Listing from a pointing dataset:
========================================================================

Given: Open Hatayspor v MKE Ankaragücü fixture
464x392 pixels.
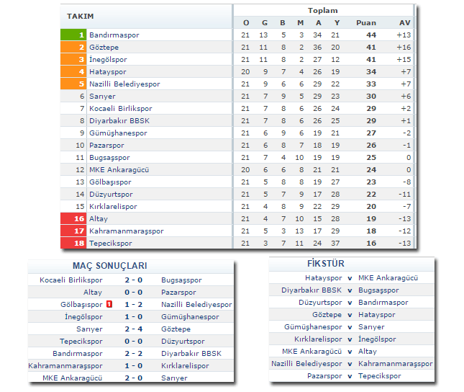Looking at the screenshot, I should tap(350, 277).
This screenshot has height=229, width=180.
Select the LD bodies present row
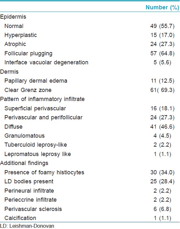pyautogui.click(x=90, y=181)
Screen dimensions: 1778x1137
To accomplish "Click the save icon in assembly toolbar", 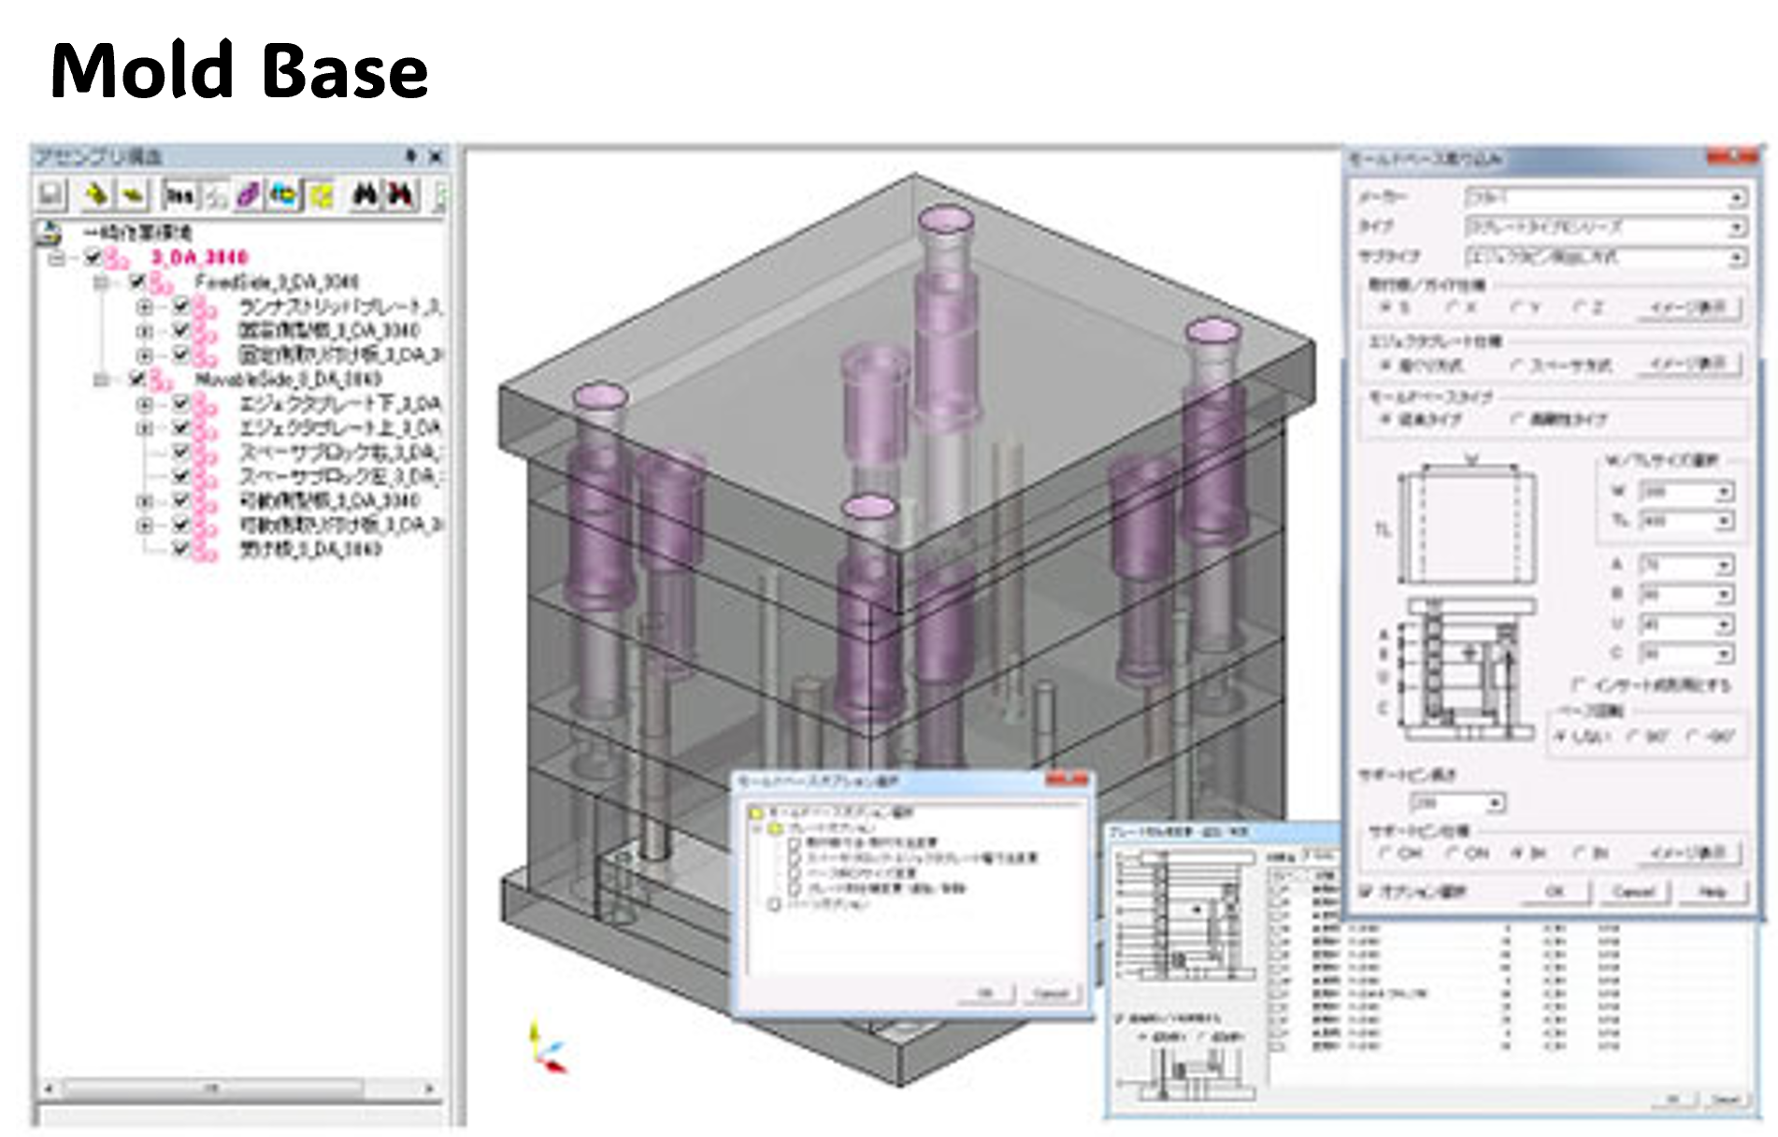I will [x=50, y=194].
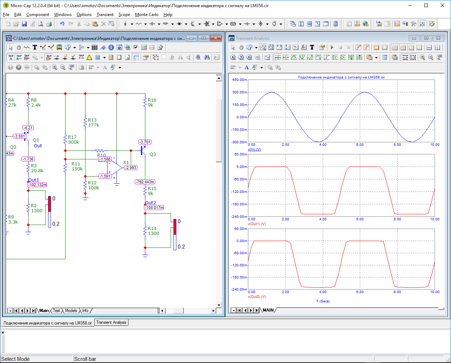Select the Text tool in schematic toolbar

click(x=35, y=47)
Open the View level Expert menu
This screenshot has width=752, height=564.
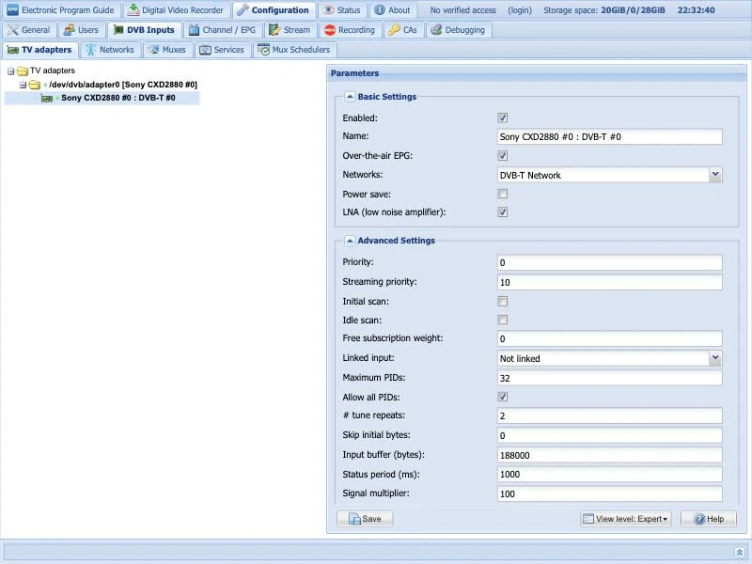[x=626, y=519]
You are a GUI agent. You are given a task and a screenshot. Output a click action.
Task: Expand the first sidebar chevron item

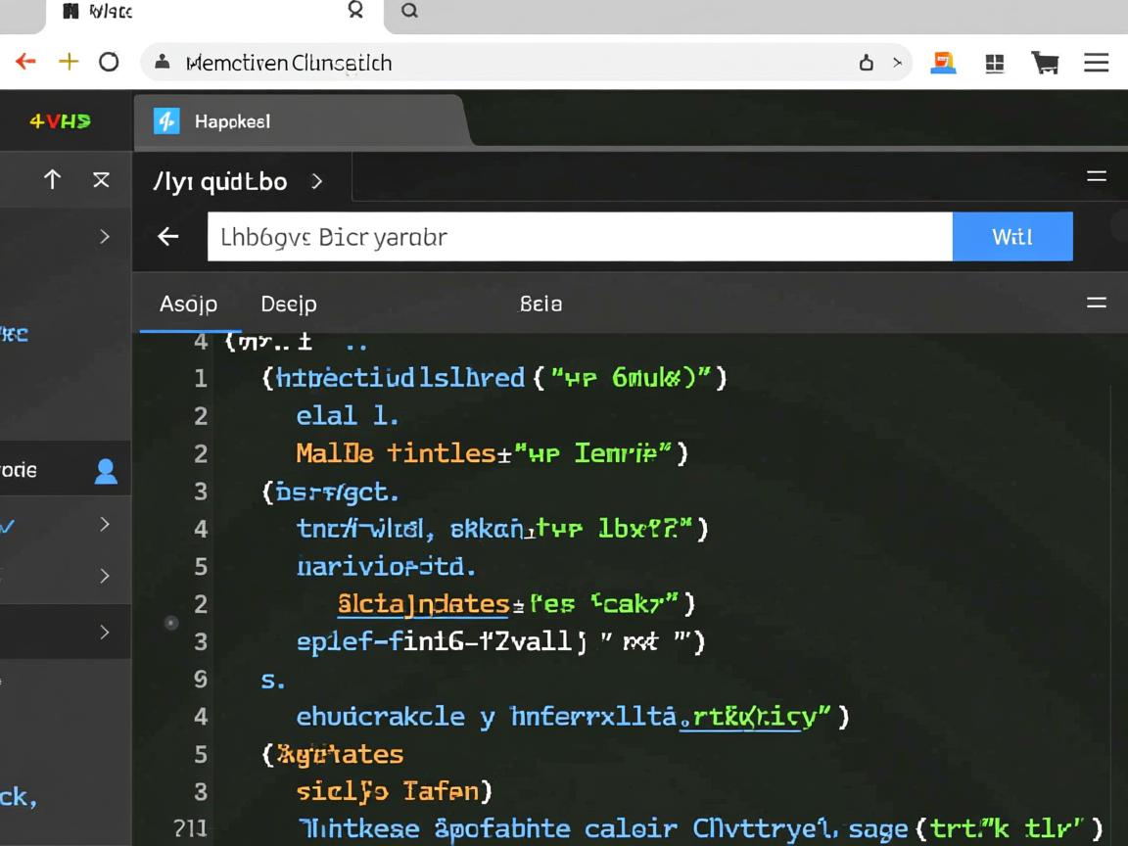[x=105, y=237]
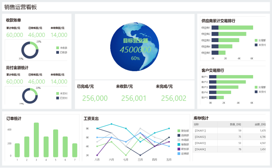Click the 销售运营看板 dashboard title
The width and height of the screenshot is (272, 168).
pyautogui.click(x=21, y=7)
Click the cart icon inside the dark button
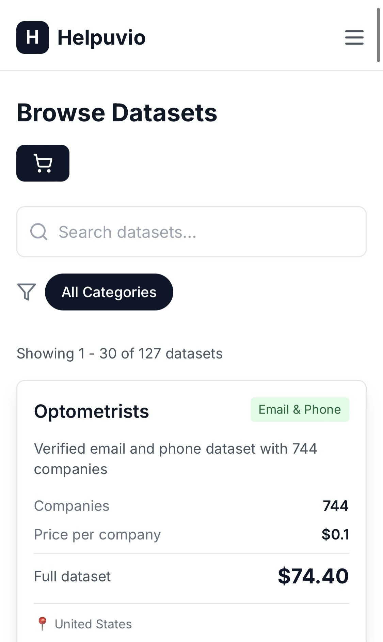The width and height of the screenshot is (383, 642). 43,163
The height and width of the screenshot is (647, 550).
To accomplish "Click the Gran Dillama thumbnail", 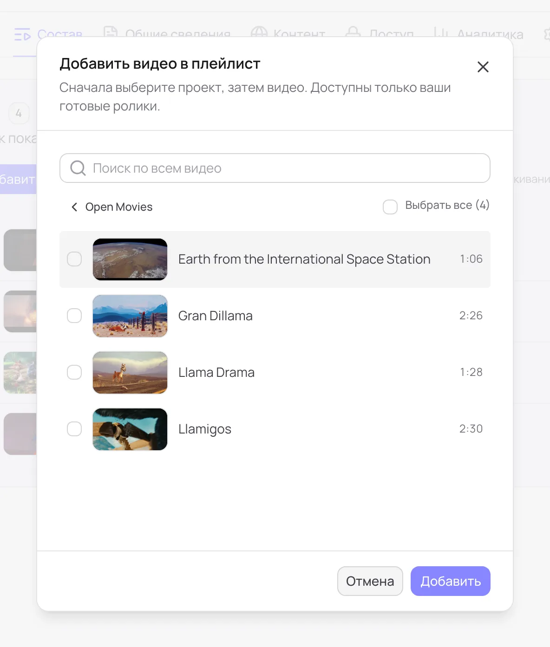I will click(130, 316).
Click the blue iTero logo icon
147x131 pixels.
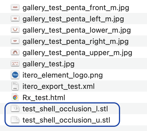click(x=15, y=75)
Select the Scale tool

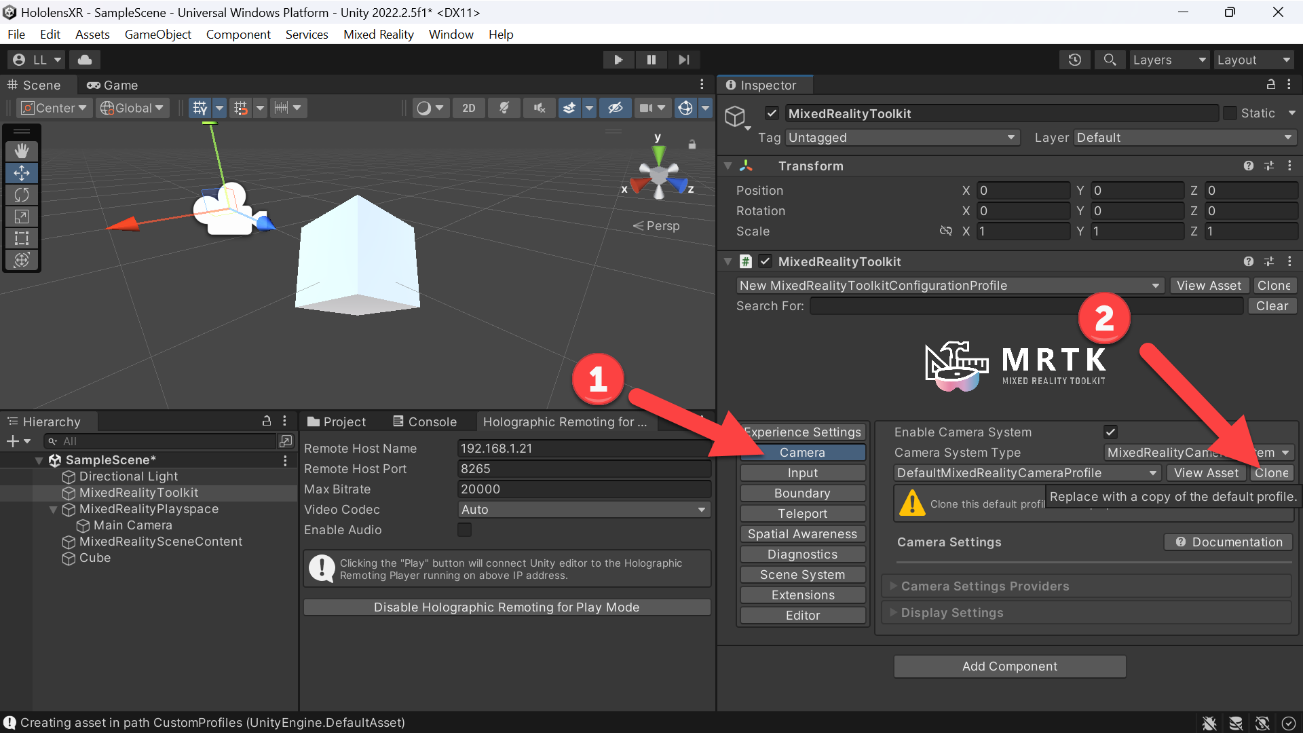22,217
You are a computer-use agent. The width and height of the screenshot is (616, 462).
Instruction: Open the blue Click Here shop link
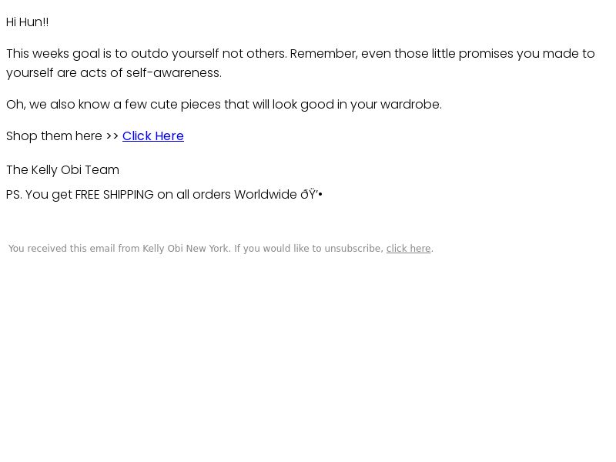click(152, 136)
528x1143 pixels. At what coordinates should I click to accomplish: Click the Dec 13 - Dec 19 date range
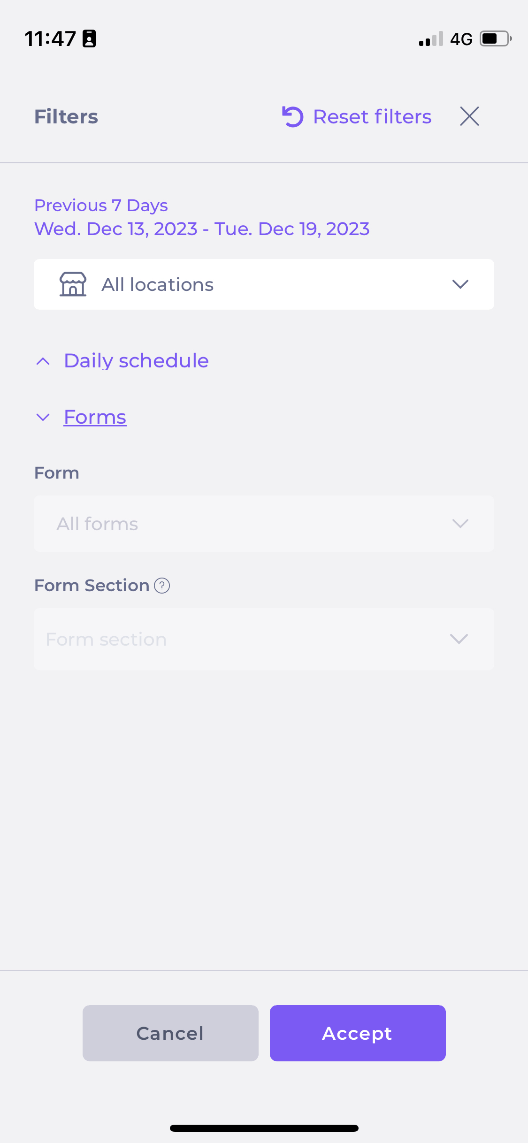coord(202,229)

========================================================================

→ Task description
Duplicate the lines of the listing starting with the line that contains "Click the blue iTero logo icon" and continuing through the end of the listing. Leave the pictures out of your copy.

→ Worked solution
Click the blue iTero logo icon
147x131 pixels.
click(x=15, y=75)
Select the Scale tool

22,217
You are a computer-use agent. The width and height of the screenshot is (616, 462).
Instruction: Open the blue Click Here shop link
click(152, 136)
528x1143 pixels. At what coordinates should I click to accomplish: Click the Dec 13 - Dec 19 date range
coord(202,229)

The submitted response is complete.